Death of a statistician

It’s not often that one of our profession earns an obituary in the New York Times:

Lawrence R. Herkimer, who elevated cheerleading into an aspirational goal for generations of youths and a highly successful business for himself, organizing camps for would-be cheerleaders and selling the clothing and gear they would need, died on Wednesday in Dallas. He was 89. . . . Mr. Herkimer was often called the grandfather of modern cheerleading and Mr.
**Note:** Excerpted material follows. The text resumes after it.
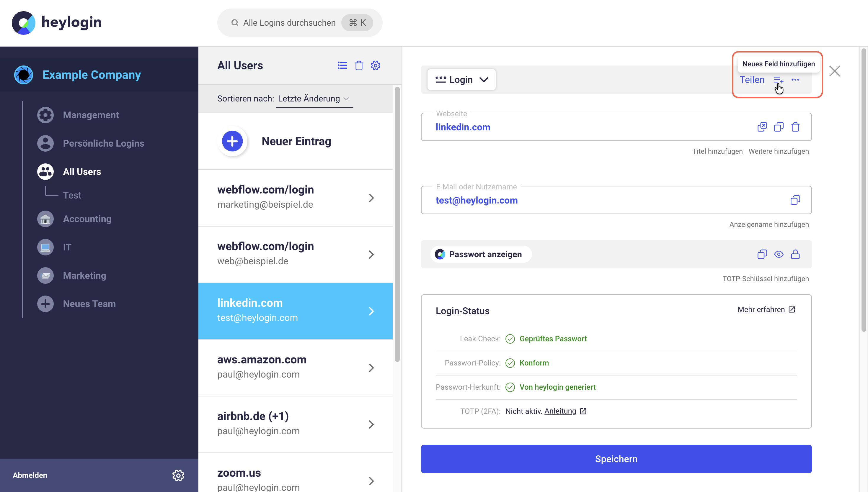The height and width of the screenshot is (492, 868).
Task: Toggle the password lock icon
Action: tap(795, 254)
Cheerleader. . . .

One of his notable contributions to cheerleading was the so-called “Herkie jump.” To execute it, swing the right arm upward to begin your leap, and as you depart the ground, your left hand clutches your hip while the left leg is propelled out parallel to the ground and the right leg is drawn back.

But his wife, the former Dorothy Brown, cautioned early on that he would not be able to perform the maneuver indefinitely and persuaded him to start making and selling supplies, among them a 16-pleat twirling cheerleader skirt she designed.

And this:

“I feel we have a recession-proof business,” he said in 1990. “If times get bad, a father would sell the boat before he would tell his daughter she can’t have pompons and her cheerleader sweater.”

Oh yeah, I almost forgot:

At first, he continued to teach physical education and statistics at S.M.U. But he said: “I was making more money in the summertime in camps than I was teaching all year at S.M.U. So I quit teaching and went full time into cheerleading. It grew by leaps and bounds.”